*SHORT EXERCISE 1*: In the speech text, whom does the speaker thank first?
*SHORT EXERCISE 2*: Copy the speech text starting with "Having said that." and going on through "show their support.", swapping "friends" for "colleagues".

Submitted by: Ayan Nur
editors note: The following post is a written portion of a speech given by Social Work/Women’s Studies student Ayan Nur. Ayan gave her speech at a Distinguished Visitor panel discussion on the ongoing N.S. v. Her Majesty the Queen et al case that has many layers, most notably the debate surrounding N.S.’s right to wear a niqaab in the Supreme Court while testifying.
Legislating What Women Can Wear
I am honored and excited to be here today to address the experiences of Muslim women in Canada. As honored as I am today I would like to clarify that the opinions and views expressed by me, although shared by many Muslims do not in any way represent the thoughts and beliefs of all Muslim women. These views I share with you today are my own individual views. They are a culmination of my religious beliefs, my gender, my race, my personal experiences and me identifying as a proud feminist. Although I am a Muslim woman and wear the hijab, I cannot compare the experience of wearing a hijab with the experience of wearing the niqaab. Different women experience oppression differently.
Having said that. I would like to start off by thanking Dr. Forrest and the women studies department for valuing my views to have me speak at such an event. Thank you to my family and friends who have taken the time out of their busy schedules to show their support.
Before I begin, I would like to clarify some terms I will be using in my speech. The first word being, niqaab. The niqaab is a face covering or veil worn by Muslim women in public and in front of men who are not apart of their immediate family. The niqaab has been a hot topic not only in the western media but also amongst Muslim scholars and Muslim women.

*DATA*:

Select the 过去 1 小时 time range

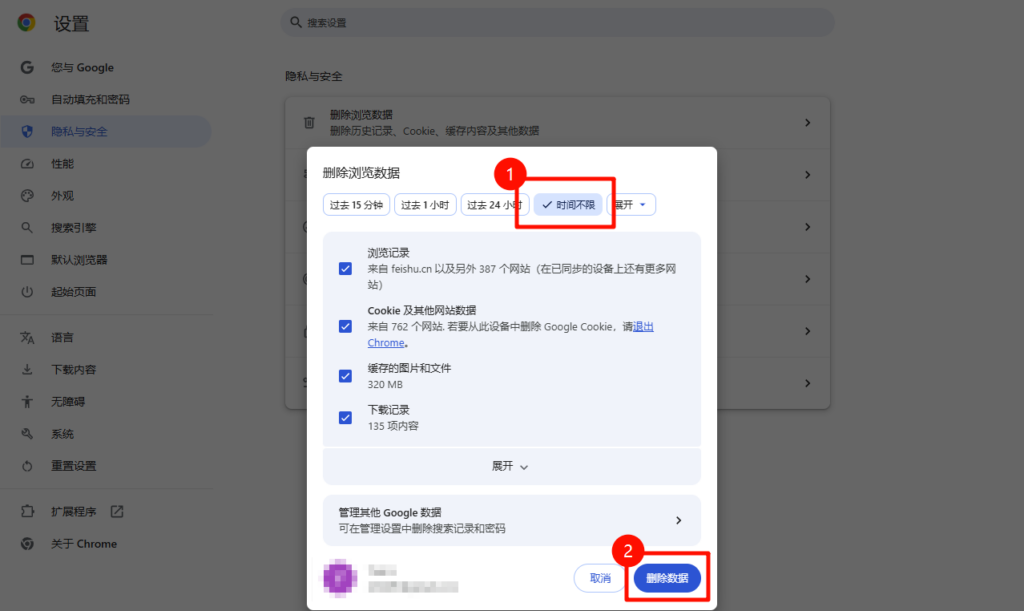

*WRITTEN ANSWER 1*: Dr. Forrest and the women studies department.

*WRITTEN ANSWER 2*:
Having said that. I would like to start off by thanking Dr. Forrest and the women studies department for valuing my views to have me speak at such an event. Thank you to my family and colleagues who have taken the time out of their busy schedules to show their support.